▶ DATA PROVIDED:
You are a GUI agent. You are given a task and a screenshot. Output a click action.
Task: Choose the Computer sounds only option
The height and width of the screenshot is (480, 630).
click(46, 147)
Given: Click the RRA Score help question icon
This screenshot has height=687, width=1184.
==
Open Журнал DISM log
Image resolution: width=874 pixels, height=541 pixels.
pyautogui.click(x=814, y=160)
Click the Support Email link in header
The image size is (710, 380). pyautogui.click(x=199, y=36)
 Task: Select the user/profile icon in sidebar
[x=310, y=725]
---
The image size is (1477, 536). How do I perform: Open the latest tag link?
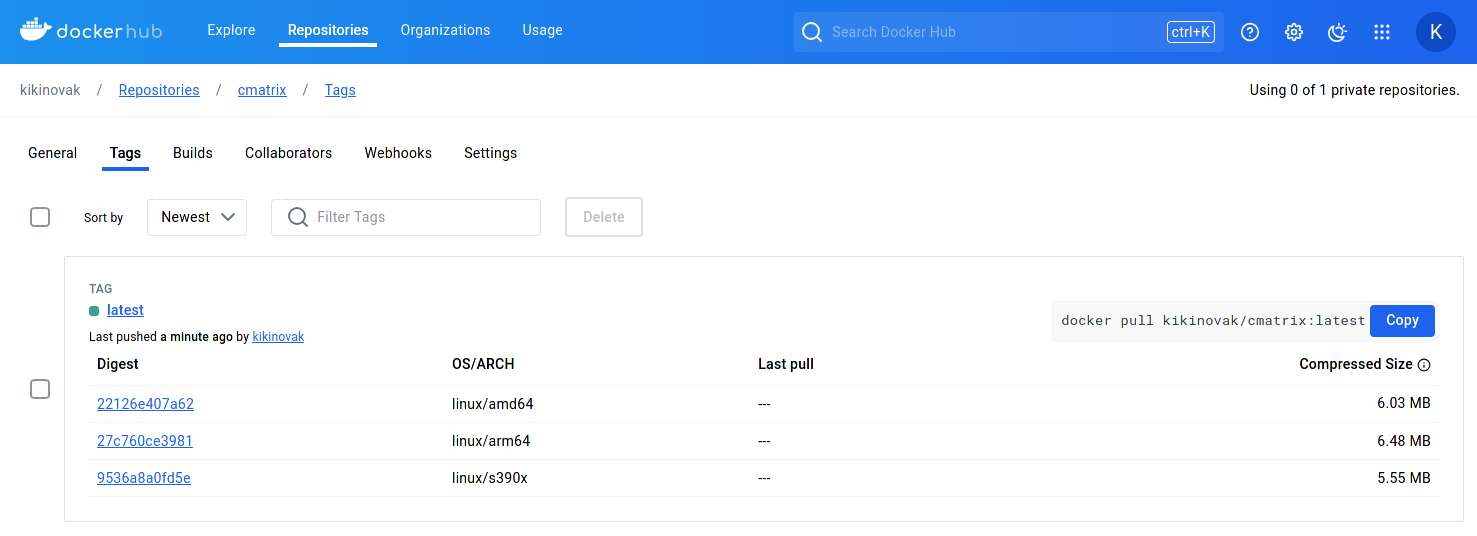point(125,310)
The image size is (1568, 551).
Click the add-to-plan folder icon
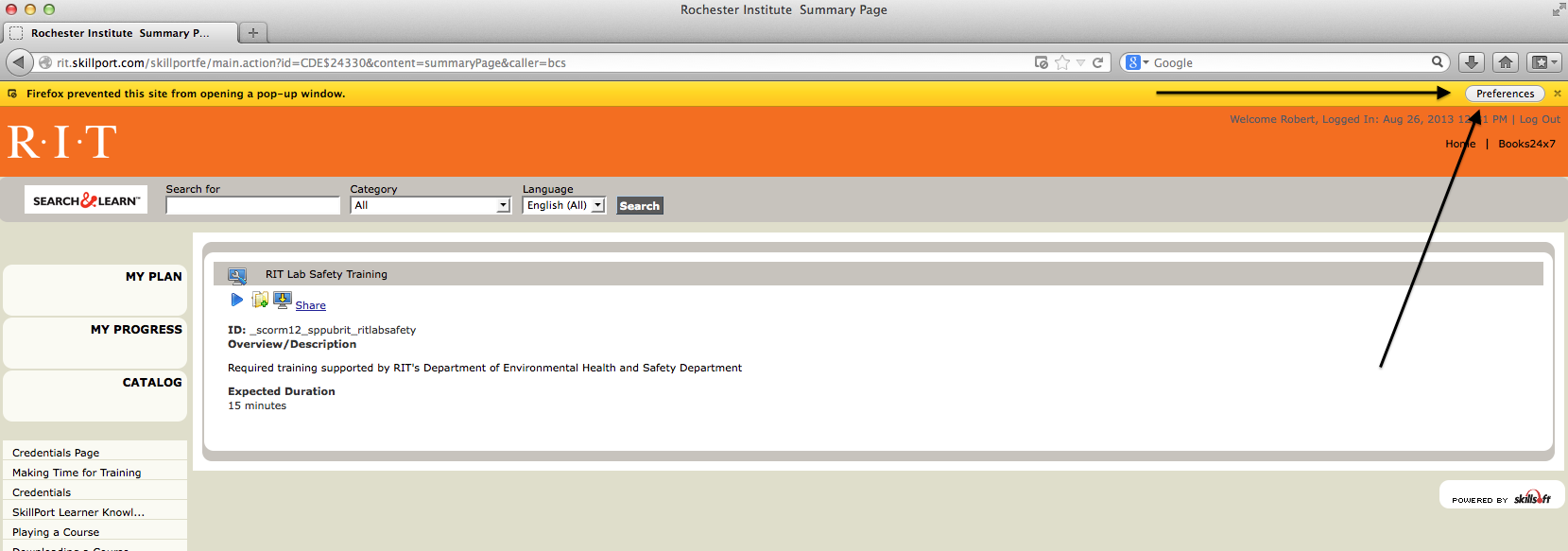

▶ REQUIRED ACTION: Copy only this part of the entries above: the line with "You are a GUI", the line with "This screenshot has height=687, width=1184.", and the lines between, all exactly as written.

▶ EXPECTED OUTPUT:
You are a GUI agent. You are given a task and a screenshot. Output a click action.
Task: Choose the Computer sounds only option
The height and width of the screenshot is (480, 630).
click(46, 147)
Given: Click the RRA Score help question icon
This screenshot has height=687, width=1184.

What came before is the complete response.